作者:理查德·哈斯   来源:华盛顿邮报   字体放大  字体缩小

【编者按:《华盛顿邮报》7月25日发表美国外关系委员会会长理查德·哈斯题为(Richard Haass)“蓬皮奥不懂中国、尼克松和美国外交”的时评(What Mike Pompeo doesn’t understand about China, Richard Nixon, and the U.S. foreign policy)。哈斯在文章结尾说,老罗斯福的外交座右铭是手握大棒,柔声细语,蓬佩奥的做法恰恰相反。今天看到国内对这一时评(op-ed)两个编译版本,跟英文原文一同发布,以飨读者。点击这里查看英文原文。】

一、微信没有编译信息的转发版本:蓬佩奥“不懂历史、不懂中国也不懂美国”

2020年7月26日,美国《华盛顿邮报》刊登美国智库“美国外交关系委员会”主席理查德·哈斯的文章,批评蓬佩奥上周四对中国言辞激烈的演讲“不懂历史、不懂中国也不懂美国”。哈斯认为,蓬佩奥宣布尼克松开启的对华接触政策“失败”,可他自己在美国应该如何处理对华关系上没有给出任何答案。
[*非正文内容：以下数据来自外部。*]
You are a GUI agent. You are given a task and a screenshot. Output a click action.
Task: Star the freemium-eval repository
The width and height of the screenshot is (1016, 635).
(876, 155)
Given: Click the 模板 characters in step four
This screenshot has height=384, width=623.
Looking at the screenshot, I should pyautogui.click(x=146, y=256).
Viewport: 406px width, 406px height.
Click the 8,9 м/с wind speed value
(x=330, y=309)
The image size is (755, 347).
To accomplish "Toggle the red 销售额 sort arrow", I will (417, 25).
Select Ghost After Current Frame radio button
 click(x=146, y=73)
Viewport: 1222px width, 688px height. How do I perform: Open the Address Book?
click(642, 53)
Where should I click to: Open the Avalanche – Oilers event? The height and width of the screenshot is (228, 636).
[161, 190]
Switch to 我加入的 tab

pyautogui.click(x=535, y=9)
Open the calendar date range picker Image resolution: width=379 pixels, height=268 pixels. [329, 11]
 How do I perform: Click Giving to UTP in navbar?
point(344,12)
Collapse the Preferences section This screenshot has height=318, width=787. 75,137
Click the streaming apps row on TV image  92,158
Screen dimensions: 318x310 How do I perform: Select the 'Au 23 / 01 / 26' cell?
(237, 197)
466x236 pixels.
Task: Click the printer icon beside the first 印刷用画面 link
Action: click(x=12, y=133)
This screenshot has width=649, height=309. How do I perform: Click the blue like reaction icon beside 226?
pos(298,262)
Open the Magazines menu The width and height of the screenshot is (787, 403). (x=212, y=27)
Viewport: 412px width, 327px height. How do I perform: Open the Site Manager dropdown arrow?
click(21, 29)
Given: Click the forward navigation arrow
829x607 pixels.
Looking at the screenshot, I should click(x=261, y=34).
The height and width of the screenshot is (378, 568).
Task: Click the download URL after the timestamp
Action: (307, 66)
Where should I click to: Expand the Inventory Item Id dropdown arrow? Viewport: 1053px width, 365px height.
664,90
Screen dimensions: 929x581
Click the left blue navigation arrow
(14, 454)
理查德·哈斯的文章批评国务卿迈克·蓬佩奥,“美国首席外交官一点都不外交”。“更严重的是,美中关系比其他任何双边关系都更加能够决定这个时代(的走向),可他拿不出任何连贯可行的政策,还暴露了自己对历史的误读”。

理查德·内森·哈斯(Richard Nathan Haass),曾就任美国国务院政策规划主任和前国务卿克林·鲍威尔的幕僚。 1989年至1993年,理查德·哈斯是老布什的特别助理和美国国家安全委员会在近东和南亚事务的高级主管。在这之前,他曾担任过国务院和美国国防部的多个职务,同时也曾是参议院的立法幕僚。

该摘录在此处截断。